# Dressage trainer in Kent



## tobiano1984 (30 September 2014)

Any recommendations? Needs to be near or happy to travel to the Canterbury area/East Kent. Particularly keen on someone who is used to training non-warmblood/sports horse types - I have a very talented young warm-cob but he has different needs to a sports horse and by the time most instructors have finished warming us up he's done!


----------



## JFTDWS (30 September 2014)

Rui Campaeo does clinics in/near Canterbury...


----------



## Nicnac (30 September 2014)

Depends what level you're competing at but Alex and Lee Hudson are good and in the Faversham area.  They both event but eventing is now more of a dressage competition than anything else!  They both do quite a bit of pure dressage as well.

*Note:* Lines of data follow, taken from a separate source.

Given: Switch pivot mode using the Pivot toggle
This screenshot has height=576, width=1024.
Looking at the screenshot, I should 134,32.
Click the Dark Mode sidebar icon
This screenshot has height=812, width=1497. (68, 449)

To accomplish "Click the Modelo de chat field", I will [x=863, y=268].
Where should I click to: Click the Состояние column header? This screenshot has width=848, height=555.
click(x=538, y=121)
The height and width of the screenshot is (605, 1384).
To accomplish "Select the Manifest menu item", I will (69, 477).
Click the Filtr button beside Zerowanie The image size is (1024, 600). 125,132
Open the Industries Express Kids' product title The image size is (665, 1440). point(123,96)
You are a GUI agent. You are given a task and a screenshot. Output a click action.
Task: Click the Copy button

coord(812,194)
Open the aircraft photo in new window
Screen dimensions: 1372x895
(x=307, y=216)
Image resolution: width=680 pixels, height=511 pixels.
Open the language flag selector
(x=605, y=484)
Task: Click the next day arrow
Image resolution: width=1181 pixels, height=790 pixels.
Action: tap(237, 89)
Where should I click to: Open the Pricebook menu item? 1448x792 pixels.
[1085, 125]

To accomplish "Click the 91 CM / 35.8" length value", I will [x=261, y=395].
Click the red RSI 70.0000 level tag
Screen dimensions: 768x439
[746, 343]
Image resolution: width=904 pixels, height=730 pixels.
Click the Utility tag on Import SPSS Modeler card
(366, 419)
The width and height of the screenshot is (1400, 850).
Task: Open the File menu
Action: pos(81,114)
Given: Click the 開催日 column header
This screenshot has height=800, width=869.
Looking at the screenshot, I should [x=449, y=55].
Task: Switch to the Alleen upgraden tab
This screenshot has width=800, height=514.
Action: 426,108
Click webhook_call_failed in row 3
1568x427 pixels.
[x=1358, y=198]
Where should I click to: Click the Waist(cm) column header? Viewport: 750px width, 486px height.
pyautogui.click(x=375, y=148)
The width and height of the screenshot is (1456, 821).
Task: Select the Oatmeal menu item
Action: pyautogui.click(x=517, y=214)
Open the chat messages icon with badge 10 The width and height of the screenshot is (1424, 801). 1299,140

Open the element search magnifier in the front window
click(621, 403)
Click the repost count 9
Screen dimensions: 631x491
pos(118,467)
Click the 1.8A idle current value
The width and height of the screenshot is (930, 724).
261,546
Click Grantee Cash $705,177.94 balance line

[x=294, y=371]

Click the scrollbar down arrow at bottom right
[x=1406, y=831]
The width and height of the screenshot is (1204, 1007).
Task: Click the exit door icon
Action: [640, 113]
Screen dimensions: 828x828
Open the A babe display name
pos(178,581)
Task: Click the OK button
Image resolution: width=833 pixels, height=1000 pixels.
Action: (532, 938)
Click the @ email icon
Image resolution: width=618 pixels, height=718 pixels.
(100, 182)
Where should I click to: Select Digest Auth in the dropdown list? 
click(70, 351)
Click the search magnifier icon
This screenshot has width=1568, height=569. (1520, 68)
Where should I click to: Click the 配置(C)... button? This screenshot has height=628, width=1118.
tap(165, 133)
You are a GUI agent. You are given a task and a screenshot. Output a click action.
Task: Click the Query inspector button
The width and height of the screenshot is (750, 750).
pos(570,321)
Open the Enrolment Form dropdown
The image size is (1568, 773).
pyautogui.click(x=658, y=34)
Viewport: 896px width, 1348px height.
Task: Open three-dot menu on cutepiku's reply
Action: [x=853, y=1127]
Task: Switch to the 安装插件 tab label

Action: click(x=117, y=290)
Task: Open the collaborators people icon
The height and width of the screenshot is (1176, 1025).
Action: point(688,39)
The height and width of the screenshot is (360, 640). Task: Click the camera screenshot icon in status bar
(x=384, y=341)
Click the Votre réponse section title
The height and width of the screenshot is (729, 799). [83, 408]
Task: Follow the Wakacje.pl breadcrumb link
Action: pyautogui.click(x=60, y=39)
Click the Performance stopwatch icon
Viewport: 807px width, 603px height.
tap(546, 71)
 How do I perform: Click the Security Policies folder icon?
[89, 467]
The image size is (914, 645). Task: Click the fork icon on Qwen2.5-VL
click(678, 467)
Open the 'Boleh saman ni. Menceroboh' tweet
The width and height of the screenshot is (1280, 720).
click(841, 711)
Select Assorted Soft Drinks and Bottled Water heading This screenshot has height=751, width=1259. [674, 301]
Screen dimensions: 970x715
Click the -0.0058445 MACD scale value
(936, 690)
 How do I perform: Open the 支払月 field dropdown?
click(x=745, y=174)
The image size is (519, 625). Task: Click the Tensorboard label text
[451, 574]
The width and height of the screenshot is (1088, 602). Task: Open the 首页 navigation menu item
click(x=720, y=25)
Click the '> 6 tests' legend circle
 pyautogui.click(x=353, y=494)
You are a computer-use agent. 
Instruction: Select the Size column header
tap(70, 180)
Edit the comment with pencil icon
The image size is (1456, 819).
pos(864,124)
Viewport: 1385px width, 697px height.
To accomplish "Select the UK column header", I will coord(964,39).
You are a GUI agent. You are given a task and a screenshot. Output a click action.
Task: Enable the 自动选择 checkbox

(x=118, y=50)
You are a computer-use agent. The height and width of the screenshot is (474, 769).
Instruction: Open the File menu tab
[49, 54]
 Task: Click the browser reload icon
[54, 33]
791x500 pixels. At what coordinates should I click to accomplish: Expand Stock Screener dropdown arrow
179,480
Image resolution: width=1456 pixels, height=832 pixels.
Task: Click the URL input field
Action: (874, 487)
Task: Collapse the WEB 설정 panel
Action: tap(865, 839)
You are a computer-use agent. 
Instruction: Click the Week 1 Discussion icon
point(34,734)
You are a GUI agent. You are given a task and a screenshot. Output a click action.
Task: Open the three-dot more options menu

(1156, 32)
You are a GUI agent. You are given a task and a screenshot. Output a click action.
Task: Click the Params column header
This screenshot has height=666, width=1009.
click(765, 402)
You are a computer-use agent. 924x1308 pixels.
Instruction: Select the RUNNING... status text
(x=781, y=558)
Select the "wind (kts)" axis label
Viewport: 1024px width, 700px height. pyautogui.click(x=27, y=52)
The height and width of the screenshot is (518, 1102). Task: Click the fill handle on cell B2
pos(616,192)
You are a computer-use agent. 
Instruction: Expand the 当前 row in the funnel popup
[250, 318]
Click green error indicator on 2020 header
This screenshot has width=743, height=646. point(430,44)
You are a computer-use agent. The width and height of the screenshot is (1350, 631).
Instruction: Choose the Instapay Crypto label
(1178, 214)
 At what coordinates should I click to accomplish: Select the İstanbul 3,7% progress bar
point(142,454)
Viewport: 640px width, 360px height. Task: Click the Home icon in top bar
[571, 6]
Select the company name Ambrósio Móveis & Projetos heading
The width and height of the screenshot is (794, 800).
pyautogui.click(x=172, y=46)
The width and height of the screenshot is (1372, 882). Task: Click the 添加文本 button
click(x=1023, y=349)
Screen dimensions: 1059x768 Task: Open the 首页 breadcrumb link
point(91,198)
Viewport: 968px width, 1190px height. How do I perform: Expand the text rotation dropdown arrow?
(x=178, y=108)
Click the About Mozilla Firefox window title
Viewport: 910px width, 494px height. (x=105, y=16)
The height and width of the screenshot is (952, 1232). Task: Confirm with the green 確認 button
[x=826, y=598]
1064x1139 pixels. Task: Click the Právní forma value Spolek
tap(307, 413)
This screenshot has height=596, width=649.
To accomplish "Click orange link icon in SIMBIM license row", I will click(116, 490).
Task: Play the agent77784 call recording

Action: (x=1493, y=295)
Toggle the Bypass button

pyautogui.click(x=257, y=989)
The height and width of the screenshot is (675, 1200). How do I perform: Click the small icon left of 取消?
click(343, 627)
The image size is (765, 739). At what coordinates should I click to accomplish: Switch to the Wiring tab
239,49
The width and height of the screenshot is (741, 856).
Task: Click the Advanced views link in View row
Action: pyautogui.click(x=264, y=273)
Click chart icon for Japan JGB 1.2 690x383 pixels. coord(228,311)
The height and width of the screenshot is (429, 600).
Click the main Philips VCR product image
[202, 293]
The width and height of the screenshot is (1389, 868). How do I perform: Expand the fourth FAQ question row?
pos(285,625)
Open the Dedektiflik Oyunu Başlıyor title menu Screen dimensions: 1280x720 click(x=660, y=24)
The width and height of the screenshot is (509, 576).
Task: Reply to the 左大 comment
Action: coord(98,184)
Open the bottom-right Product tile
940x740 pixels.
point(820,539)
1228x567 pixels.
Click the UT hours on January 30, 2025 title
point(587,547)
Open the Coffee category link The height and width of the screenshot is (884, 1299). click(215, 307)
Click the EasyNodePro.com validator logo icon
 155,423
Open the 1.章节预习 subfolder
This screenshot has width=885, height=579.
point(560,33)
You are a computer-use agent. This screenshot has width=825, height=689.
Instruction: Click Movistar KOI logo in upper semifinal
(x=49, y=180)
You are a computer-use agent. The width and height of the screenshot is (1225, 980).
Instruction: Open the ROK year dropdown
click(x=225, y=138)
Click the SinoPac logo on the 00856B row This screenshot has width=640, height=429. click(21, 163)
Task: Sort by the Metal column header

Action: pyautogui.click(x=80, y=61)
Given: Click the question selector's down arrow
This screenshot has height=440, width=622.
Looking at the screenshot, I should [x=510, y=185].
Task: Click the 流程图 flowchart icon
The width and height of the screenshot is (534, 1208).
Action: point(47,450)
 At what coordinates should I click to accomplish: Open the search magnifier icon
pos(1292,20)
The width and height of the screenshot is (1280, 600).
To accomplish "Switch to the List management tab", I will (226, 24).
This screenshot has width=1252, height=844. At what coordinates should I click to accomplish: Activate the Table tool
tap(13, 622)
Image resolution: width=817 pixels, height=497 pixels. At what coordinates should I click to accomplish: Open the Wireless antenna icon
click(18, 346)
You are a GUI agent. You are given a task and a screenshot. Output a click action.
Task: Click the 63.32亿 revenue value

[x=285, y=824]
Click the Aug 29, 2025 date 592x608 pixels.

Not sure if Alex Wyatt comes over to your area but based east of Maidstone at Fiddler's Green Stud with Dan Watson.


----------



## spike123 (30 September 2014)

David Rumsey is out your way and excellent. I have a lady called Judy but im nearer Ashford than Faversham so not sure if she will travel that far.


----------



## budley95 (4 October 2014)

Ben cooke is very good, not sure if he'll travel out that far. He works with any type of rider and horse! And he's probably the only person I know that could get a tricky cob to work through!


----------